Edit: preserve ordering of inverse dict

picnixz · December 3, 2024, 1:22pm

Essentially. Possibly with a covariant return for inverse but that’s the idea. We already include a lot of one-liners for itertools and deliberately don’t want to add them to itertools itself so we can do the same for collections.

blhsing · December 4, 2024, 3:38am

Ah you’re right.
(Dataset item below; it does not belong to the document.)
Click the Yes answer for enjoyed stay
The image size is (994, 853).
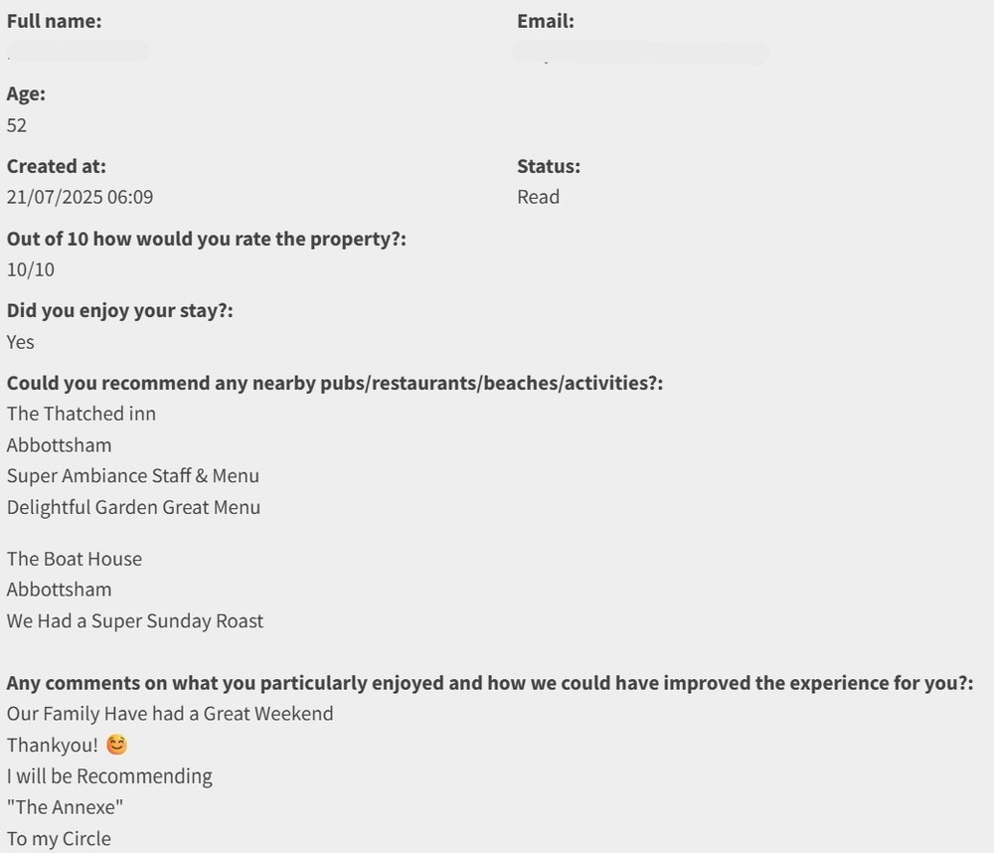point(21,342)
That isn’t a good example then.

A better example may be logging.addLevelName, which keeps a reverse mapping in sync:

github.com

python/cpython/blob/7f882c88cfda486947974cb82c20a1ae7047edfc/Lib/logging/init.py#L163


      
                  return result
              return "Level %s" % level
          
          def addLevelName(level, levelName):
              """
              Associate 'levelName' with 'level'.
          
              This is used when converting levels to text during message formatting.
              """
              with _lock:
                  _levelToName[level] = levelName
                  _nameToLevel[levelName] = level
          
          if hasattr(sys, "_getframe"):
              currentframe = lambda: sys._getframe(1)
          else: #pragma: no cover
              def currentframe():
                  """Return the frame object for the caller's stack frame."""
                  try:
                      raise Exception
                  except Exception as exc:

jab · December 11, 2024, 1:34am

I’m the author of bidict. Just saw this thread[1] and figured I’d chime in.
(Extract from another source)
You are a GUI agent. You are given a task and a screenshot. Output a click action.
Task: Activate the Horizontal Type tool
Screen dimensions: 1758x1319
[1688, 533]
Here is the full list of “missing bidicts in the standard library” that I know about. To summarize:

logging._levelToName
dis.opmap / dis.opnames
html.entities.name2codepoint / html.entities.codepoint2name

I’d welcome anyone who’s started writing their own code that implements a bidirectional mapping to read my code, try it out, and let me know how well it works for you.

-Josh

[1] Please feel free to @-mention me in the future! Wouldn’t want to miss any threads here that mention bidict.

Nineteendo · December 11, 2024, 6:39am

How complete is the implementation from above?

rrolls · December 12, 2024, 2:18pm

I’d personally love to see a bidict available in builtins, never mind just the standard library - I’d consider it as important and as universally-relevant as dict, list and so on. I use the {v: k for k, v in d.items()} construct in numerous places. Usually my use cases are for read-only data but there have been places where I’ve defined a class with some basic functionality for a pair of dicts that can be mutated and kept in sync, so I’d think it’s worth having mutating functionality in there and perhaps leaving the concept of a frozenbidict to be filled in by a third-party package like is currently the case for frozendict. _{(Strictly speaking, I’d actually argue that frozendict and frozenbidict ought to be in the stdlib too, but having bidict in stdlib is far more important IMO.)}

Lucas_Malor · December 12, 2024, 8:59pm

A question: a bidirectional map needs two hash tables necessarily?

Wombat · December 15, 2024, 11:45pm

There isn’t any way around this if you want efficient lookup in either direction.

If there were a better solution, then printed foreign language dictionaries wouldn’t have both an English-to-French section and a French-to-English section in the same book.